→ THE PROBLEM: Copy out word for word the items from the line with "Viewport: 1400px width, 847px" up to and including the line with "[x=505, y=774]".

→ PROVIDED DATA:
§

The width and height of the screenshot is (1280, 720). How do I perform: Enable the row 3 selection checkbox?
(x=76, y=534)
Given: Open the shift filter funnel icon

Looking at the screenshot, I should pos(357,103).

§

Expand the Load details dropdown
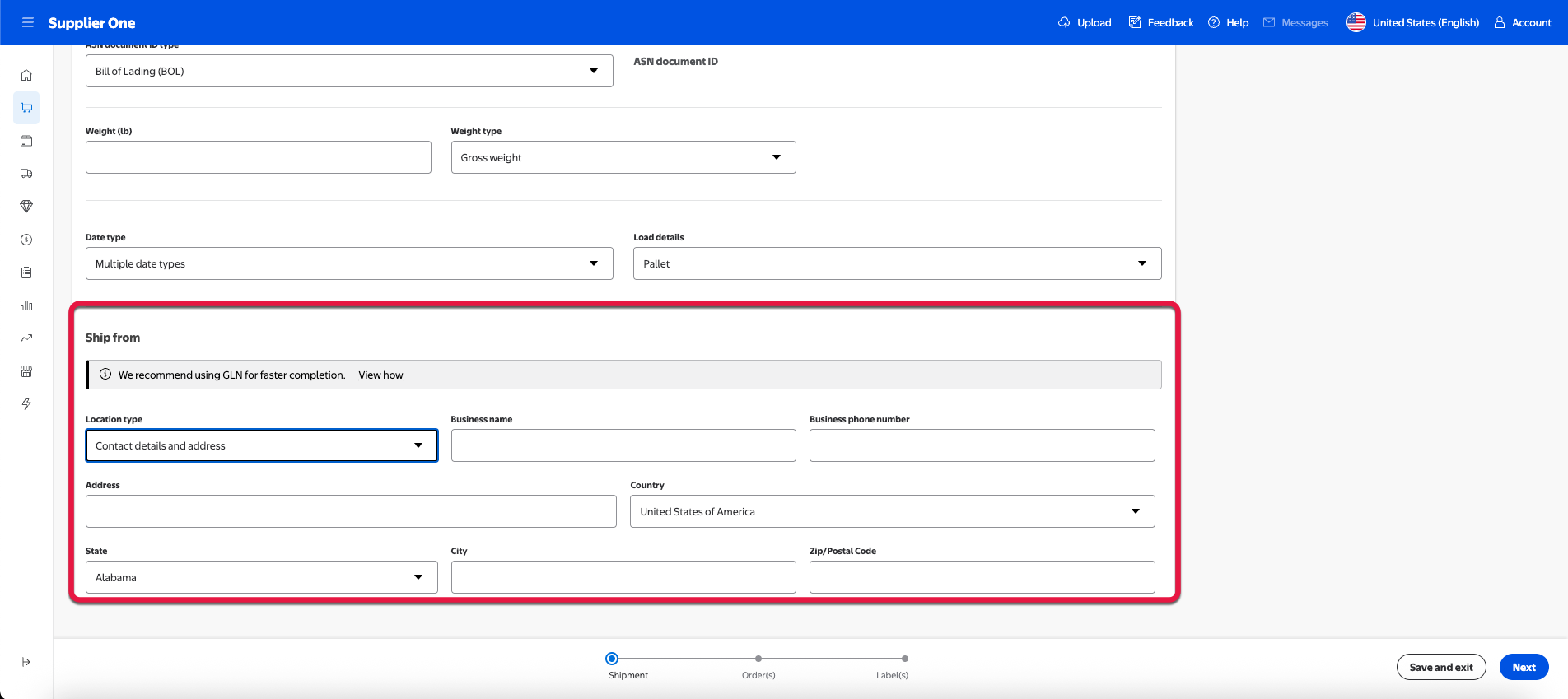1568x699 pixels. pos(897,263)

§

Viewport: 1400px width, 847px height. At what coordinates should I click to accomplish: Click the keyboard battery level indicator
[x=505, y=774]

§

→ EXERCISE SOLUTION:
Viewport: 1400px width, 847px height. At what coordinates should I click to accomplish: Click the keyboard battery level indicator
[x=505, y=774]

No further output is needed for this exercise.